Inbound and outbound call centers may have different metrics for quality assurance (a more precise description of the value of QA can be found at QA call center), but both will rely heavily on the QA team to give direction and guidance on customer satisfaction and representative ability. Many times, the QA teams are made up of former and current call center employees, who are personally familiar with what each call requires.


Outbound call centers frequently use the quality team to determine individual representatives who have the best persuasive skills, and customize other approaches to highlight those skills. Likewise, in an inbound call center, issue resolution and customer satisfaction are key drivers showing a quality representative, whose practices may be emulated by others.

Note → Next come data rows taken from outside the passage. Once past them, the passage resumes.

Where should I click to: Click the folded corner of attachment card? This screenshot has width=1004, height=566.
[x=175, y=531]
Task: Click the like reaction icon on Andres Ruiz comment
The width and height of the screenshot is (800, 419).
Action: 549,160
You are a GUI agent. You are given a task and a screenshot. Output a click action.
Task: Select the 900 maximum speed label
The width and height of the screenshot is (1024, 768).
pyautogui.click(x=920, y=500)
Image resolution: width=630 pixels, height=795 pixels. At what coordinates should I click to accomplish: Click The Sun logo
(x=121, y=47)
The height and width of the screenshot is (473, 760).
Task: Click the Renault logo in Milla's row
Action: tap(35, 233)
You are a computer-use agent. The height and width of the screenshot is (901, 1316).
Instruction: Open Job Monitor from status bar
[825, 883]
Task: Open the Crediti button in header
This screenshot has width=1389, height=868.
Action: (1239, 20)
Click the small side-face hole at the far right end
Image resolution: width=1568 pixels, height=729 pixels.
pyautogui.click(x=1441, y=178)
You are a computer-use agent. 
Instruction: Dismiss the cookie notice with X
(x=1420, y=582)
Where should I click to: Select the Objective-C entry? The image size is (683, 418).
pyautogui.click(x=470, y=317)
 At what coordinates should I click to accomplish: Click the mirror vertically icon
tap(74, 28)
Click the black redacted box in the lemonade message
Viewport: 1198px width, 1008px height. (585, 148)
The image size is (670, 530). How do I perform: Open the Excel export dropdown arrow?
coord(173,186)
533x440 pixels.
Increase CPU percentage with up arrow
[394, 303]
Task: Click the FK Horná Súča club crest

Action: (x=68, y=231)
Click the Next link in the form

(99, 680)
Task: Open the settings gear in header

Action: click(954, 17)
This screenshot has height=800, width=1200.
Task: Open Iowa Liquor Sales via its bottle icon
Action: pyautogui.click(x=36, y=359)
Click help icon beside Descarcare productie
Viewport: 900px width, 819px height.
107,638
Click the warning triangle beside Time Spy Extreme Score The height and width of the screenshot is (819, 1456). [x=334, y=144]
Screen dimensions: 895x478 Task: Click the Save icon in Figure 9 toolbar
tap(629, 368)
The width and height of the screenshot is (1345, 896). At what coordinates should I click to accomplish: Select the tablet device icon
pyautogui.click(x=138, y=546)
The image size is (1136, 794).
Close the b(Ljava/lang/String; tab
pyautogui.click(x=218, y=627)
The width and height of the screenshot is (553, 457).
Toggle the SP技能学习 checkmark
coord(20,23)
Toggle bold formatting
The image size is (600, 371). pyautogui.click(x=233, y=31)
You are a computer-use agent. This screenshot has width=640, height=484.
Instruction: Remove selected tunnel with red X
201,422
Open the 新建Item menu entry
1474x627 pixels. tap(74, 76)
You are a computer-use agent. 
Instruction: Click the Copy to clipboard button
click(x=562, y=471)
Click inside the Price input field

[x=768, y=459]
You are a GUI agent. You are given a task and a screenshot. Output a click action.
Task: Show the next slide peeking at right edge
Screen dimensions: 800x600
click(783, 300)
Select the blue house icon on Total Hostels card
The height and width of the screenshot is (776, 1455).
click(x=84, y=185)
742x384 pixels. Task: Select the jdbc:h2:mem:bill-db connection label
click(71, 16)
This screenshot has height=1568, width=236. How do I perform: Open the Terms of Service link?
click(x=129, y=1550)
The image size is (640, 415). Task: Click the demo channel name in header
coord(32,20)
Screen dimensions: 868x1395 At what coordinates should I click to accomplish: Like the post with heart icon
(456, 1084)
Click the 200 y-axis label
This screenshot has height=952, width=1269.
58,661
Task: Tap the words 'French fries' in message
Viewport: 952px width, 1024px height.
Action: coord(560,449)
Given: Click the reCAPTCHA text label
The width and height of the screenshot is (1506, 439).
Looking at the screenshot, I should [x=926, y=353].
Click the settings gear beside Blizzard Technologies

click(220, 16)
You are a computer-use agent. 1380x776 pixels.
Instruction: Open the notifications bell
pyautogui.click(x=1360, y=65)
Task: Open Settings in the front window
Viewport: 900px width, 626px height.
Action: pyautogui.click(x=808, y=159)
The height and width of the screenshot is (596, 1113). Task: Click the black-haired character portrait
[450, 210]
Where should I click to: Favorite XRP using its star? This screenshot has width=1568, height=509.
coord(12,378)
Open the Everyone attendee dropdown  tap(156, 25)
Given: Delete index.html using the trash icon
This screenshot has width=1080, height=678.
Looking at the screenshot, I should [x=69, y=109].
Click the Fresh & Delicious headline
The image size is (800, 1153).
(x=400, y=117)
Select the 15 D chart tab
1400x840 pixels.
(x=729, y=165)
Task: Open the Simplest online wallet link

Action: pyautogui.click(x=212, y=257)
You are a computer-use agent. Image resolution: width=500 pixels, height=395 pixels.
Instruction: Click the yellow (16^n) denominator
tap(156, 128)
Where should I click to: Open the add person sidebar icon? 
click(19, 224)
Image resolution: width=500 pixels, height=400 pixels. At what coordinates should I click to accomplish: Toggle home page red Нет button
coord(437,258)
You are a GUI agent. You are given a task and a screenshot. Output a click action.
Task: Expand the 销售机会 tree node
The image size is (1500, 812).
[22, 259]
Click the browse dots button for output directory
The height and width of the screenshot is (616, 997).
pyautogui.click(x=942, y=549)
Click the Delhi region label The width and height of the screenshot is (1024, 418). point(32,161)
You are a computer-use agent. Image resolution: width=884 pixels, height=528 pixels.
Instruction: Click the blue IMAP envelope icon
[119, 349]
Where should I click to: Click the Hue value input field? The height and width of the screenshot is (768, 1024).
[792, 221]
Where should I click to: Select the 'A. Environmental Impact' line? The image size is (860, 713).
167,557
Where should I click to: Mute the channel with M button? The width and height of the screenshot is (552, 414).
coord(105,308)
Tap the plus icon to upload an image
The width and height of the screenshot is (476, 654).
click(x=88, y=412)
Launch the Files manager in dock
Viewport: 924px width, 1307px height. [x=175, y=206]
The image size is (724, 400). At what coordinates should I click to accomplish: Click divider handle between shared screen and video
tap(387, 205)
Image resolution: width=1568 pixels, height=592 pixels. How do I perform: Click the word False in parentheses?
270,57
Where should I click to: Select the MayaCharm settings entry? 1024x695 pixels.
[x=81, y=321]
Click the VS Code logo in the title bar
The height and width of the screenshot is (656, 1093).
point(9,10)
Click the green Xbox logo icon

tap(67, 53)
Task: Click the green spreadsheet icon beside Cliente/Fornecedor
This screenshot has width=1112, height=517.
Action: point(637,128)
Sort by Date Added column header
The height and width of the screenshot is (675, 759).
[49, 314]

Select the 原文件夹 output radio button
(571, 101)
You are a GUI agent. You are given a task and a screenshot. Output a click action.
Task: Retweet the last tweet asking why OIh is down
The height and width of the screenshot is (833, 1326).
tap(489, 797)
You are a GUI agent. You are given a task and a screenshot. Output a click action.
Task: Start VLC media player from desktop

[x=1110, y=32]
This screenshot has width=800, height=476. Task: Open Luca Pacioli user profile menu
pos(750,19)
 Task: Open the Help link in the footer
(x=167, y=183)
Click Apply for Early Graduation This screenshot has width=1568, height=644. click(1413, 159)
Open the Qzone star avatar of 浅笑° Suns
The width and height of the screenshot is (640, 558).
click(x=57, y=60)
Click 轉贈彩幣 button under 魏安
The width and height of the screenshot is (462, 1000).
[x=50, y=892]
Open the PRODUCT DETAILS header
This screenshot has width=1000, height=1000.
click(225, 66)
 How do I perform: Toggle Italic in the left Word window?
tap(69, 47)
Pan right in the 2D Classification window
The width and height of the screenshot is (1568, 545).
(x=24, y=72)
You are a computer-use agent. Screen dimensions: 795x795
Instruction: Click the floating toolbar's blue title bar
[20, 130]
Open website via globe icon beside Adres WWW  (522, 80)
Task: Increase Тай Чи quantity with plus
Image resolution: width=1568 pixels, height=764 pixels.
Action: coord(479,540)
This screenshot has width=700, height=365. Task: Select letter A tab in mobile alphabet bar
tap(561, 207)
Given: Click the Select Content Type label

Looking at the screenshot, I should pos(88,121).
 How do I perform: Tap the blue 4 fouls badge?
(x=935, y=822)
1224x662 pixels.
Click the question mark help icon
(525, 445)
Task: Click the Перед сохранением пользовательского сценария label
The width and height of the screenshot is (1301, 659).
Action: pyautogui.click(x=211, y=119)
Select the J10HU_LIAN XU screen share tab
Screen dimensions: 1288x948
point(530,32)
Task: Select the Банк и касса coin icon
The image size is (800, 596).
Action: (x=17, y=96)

Call centers use a variety of tools to measure customer satisfaction. Customer response surveys are one of the most important tools. The quality assurance team pays close attention to the surveys and takes note of key patterns, both positive and negative. Activities and behaviors which lead to positive customer surveys are then used to craft best practices for the call center agents. At the same time, negative responses are also analyzed in the surveys and used to create the list of things the phone representatives should not do while on the phone with customers and clients.


Call monitoring is a critical daily task. QA analysts will listen in on randomly selected or multiple calls per day, listening to the customer-representative interaction. Each call center and client will have their own guidelines on how those interactions should play out, but compliance to those rules may vary depending on the representative on the phone. When representatives know that their calls may be heard at any time, they are more likely to respect and obey those guidelines, thus leading to better call quality for the customers.


After monitoring the call, quality assurance analysts can then hold calibration sessions with the agents. During these sessions, agents learn from each other and the quality assurance team. If new rules or guidelines have emerged, this is the perfect time to explain them and detail how they will better serve everyone on the phones. QA specialists can also explain to the call center agents where they did well, where they can improve, and then the agents can use that knowledge for future calls.


Without QA, call centers would have a much harder time serving their clients and their customers. Through QA monitoring and survey analysis, best practices can be gleaned out of hundreds of calls. Also, they give representatives the opportunity to learn how to become better agents, leading to improved results on the phone.